### HOW TO COMPLETE THIS TASK
Word for word, print each record, dropping any image it holds.

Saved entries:

[Start of section]

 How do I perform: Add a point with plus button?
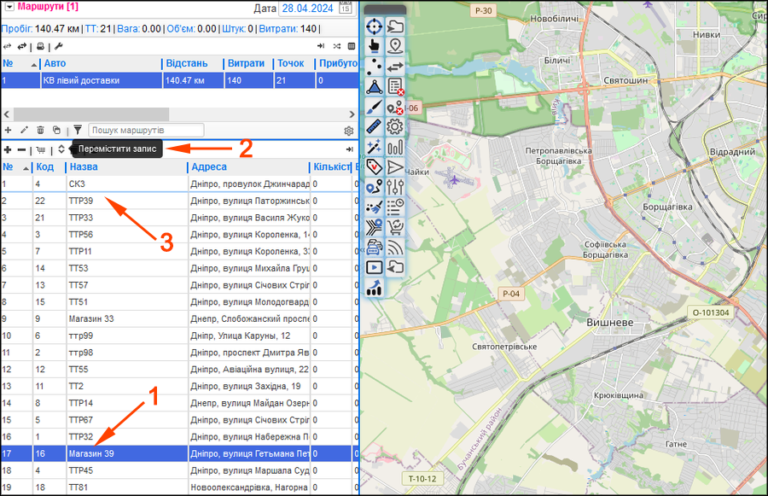pos(8,149)
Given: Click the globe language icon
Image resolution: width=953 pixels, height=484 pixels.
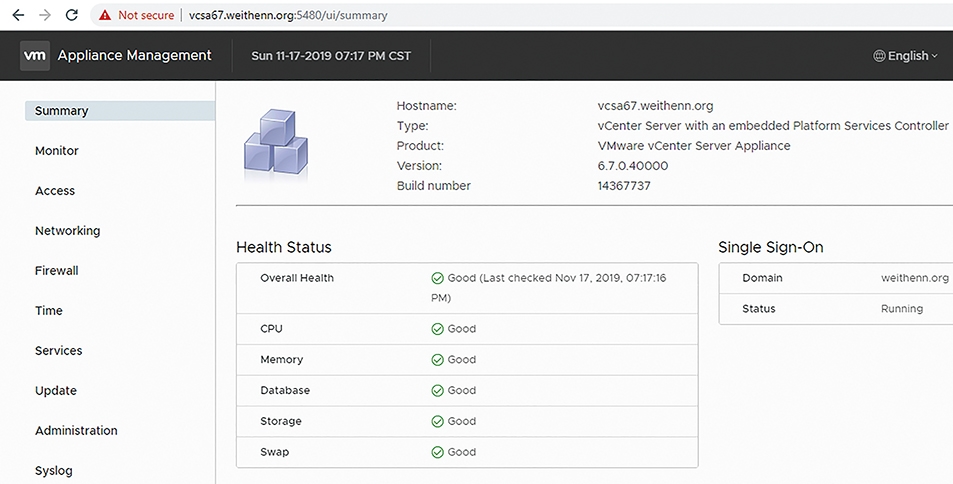Looking at the screenshot, I should [879, 56].
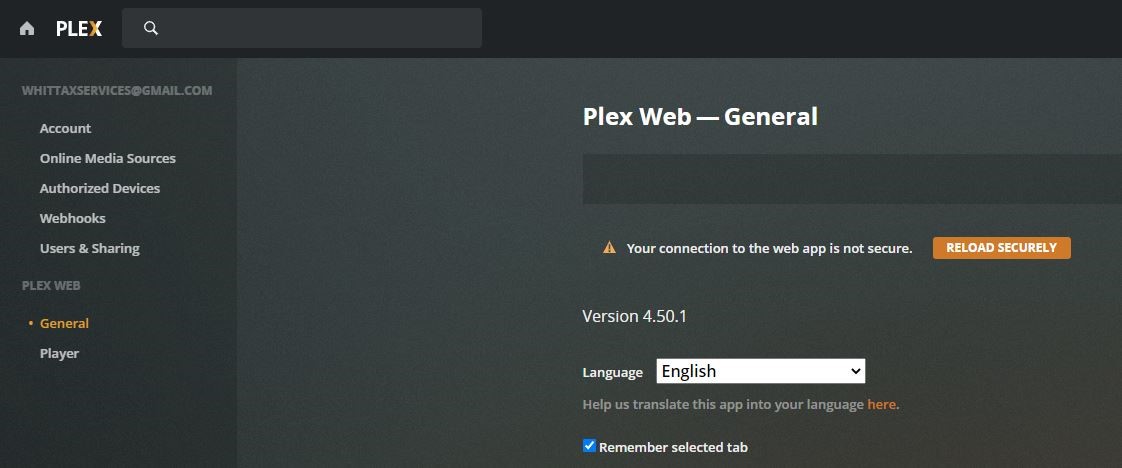Toggle the Remember selected tab checkbox
Image resolution: width=1122 pixels, height=468 pixels.
(589, 446)
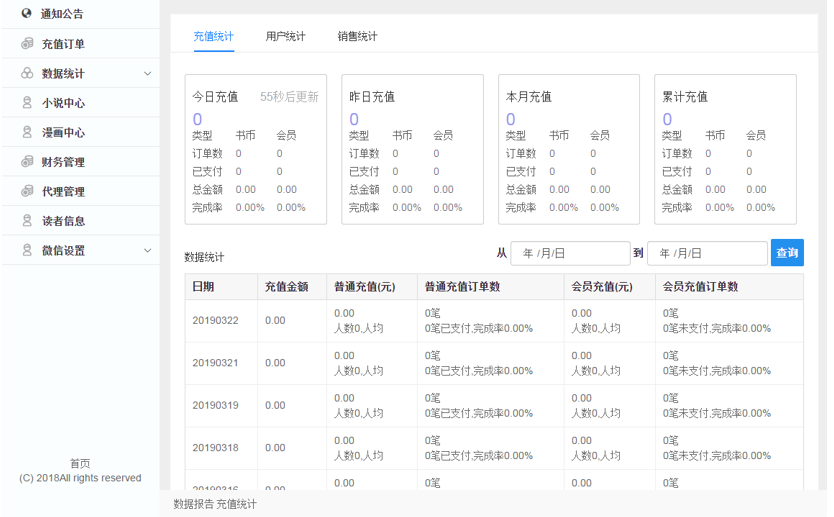Click the icon beside 财务管理

click(x=27, y=161)
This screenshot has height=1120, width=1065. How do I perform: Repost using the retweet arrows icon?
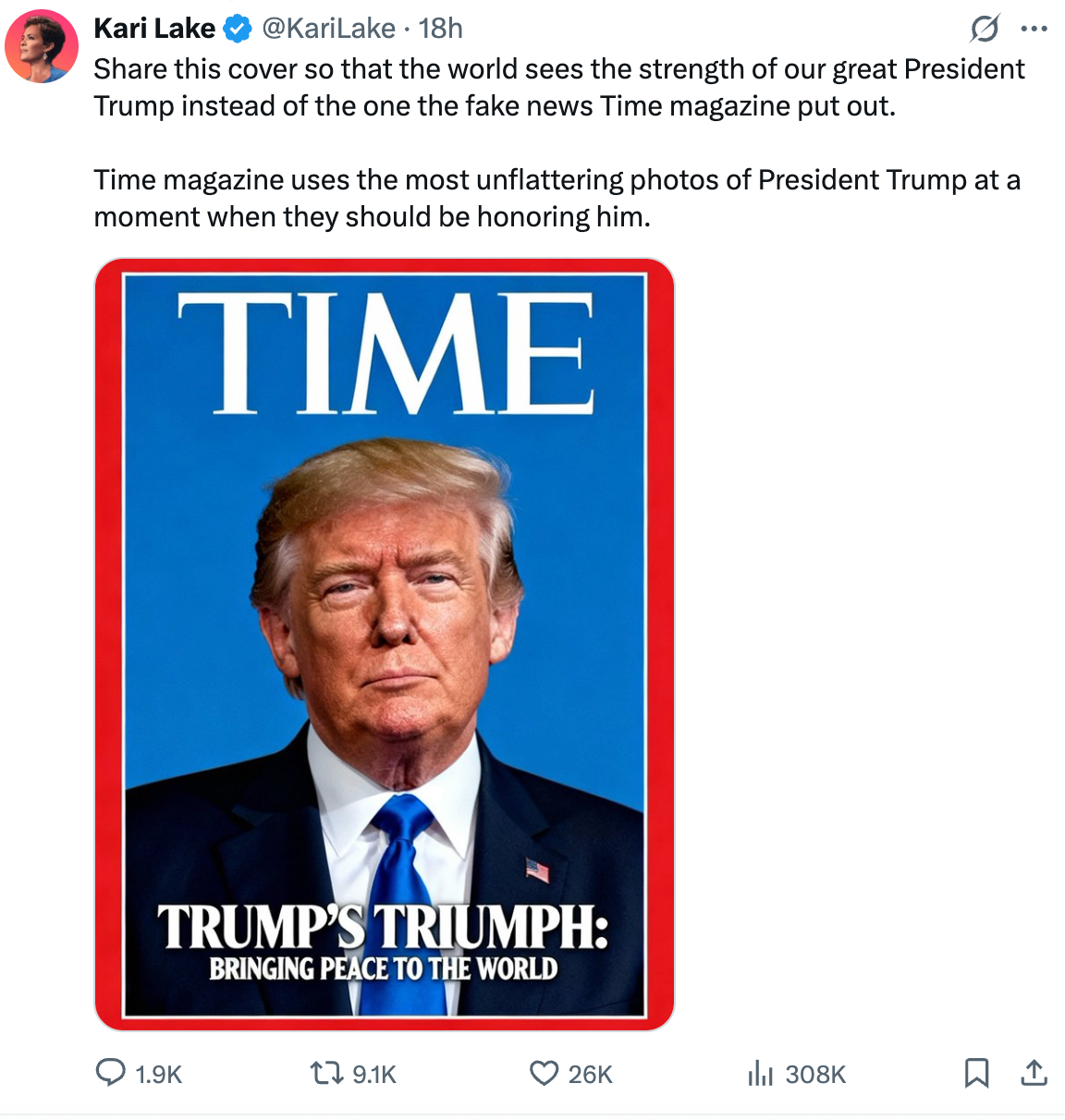coord(324,1073)
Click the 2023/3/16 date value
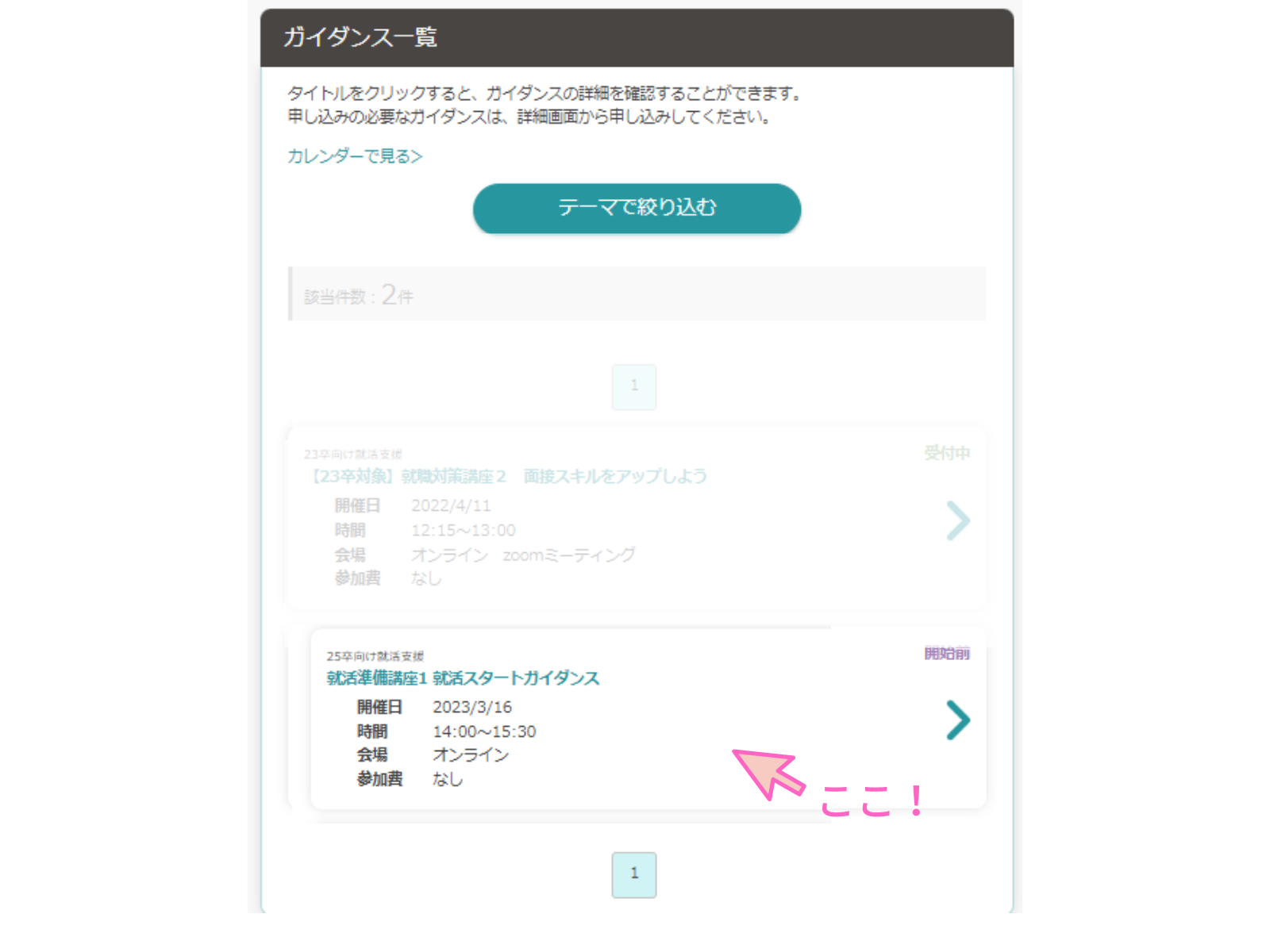This screenshot has width=1270, height=952. click(472, 707)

[End of section]

### TASK RESPONSE
 How do I perform: Add a point with plus button?
pos(8,149)
Given: Click the globe language icon
Image resolution: width=953 pixels, height=484 pixels.
Looking at the screenshot, I should [879, 56].
Toggle the Remember selected tab checkbox
Image resolution: width=1122 pixels, height=468 pixels.
(589, 446)
Click the icon beside 财务管理

click(x=27, y=161)
This screenshot has height=1120, width=1065. How do I perform: Repost using the retweet arrows icon?
coord(324,1073)
Click the 2023/3/16 date value
This screenshot has width=1270, height=952. click(472, 707)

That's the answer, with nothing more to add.